• _Listed records_:
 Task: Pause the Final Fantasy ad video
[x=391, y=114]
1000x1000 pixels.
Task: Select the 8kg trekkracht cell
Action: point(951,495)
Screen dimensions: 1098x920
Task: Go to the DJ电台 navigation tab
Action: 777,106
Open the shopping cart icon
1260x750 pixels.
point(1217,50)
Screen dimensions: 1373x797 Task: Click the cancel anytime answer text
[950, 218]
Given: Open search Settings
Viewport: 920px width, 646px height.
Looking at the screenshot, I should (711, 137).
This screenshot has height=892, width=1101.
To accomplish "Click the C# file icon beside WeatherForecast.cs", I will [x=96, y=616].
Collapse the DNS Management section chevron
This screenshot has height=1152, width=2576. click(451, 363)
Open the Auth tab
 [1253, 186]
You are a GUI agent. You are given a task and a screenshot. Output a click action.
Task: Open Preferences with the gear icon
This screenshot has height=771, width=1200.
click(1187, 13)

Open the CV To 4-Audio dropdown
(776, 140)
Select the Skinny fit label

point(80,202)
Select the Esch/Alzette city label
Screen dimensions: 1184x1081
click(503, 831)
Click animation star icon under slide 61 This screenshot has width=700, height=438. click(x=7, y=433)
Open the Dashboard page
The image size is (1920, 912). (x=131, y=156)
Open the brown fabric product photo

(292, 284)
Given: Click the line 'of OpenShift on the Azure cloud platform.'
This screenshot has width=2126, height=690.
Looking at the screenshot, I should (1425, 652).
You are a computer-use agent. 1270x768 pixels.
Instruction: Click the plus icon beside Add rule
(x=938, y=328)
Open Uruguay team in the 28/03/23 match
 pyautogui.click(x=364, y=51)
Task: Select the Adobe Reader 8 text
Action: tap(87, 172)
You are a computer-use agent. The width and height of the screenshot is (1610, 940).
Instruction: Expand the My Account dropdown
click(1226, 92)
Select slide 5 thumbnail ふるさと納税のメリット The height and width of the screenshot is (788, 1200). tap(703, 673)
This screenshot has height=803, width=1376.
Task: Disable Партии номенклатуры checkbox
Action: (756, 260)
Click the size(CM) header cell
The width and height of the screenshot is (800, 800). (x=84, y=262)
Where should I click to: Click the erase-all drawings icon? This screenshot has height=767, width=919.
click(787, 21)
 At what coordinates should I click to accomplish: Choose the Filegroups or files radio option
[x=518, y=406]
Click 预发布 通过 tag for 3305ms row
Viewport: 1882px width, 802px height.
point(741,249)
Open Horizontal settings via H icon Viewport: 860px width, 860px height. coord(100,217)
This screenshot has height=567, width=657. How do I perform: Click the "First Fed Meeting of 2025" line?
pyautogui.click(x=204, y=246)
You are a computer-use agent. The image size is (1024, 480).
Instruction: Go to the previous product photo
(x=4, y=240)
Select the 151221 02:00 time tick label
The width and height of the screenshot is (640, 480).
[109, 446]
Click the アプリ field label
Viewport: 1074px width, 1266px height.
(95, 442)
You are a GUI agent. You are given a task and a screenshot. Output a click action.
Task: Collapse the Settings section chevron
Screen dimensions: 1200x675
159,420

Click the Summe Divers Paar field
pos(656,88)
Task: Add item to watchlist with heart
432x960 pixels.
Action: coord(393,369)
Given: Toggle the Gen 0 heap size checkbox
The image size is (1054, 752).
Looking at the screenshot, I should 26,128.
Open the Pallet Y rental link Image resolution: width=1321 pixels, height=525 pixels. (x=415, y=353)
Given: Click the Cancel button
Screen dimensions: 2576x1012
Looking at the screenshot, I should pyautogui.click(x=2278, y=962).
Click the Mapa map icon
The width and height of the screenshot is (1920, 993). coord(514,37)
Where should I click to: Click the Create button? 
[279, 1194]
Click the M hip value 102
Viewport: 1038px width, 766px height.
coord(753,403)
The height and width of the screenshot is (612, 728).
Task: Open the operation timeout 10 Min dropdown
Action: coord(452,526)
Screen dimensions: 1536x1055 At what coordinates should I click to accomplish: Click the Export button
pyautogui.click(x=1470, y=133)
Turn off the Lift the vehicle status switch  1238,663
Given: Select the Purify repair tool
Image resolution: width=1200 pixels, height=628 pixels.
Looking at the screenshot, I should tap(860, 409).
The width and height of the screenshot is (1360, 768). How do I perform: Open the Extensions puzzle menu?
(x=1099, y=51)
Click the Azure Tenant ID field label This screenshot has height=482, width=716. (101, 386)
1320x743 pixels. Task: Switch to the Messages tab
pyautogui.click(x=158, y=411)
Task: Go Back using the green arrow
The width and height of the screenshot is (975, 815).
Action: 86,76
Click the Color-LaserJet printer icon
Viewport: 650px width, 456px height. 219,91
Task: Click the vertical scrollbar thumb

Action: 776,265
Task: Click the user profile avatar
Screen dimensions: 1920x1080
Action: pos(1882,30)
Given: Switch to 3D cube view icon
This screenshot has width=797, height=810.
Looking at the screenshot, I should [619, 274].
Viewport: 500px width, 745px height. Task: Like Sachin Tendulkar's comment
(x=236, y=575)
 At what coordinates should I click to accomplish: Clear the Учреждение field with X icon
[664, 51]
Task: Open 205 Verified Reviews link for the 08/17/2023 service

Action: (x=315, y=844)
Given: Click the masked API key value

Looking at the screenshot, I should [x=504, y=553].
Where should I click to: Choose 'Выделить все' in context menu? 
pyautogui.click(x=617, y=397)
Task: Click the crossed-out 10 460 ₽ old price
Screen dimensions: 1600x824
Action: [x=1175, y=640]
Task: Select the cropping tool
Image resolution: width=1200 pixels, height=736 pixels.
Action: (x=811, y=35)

• _Problem details_:
Nothing but a number belongs in the answer, namely how many lines above include "computer".

• _Expected answer_:
3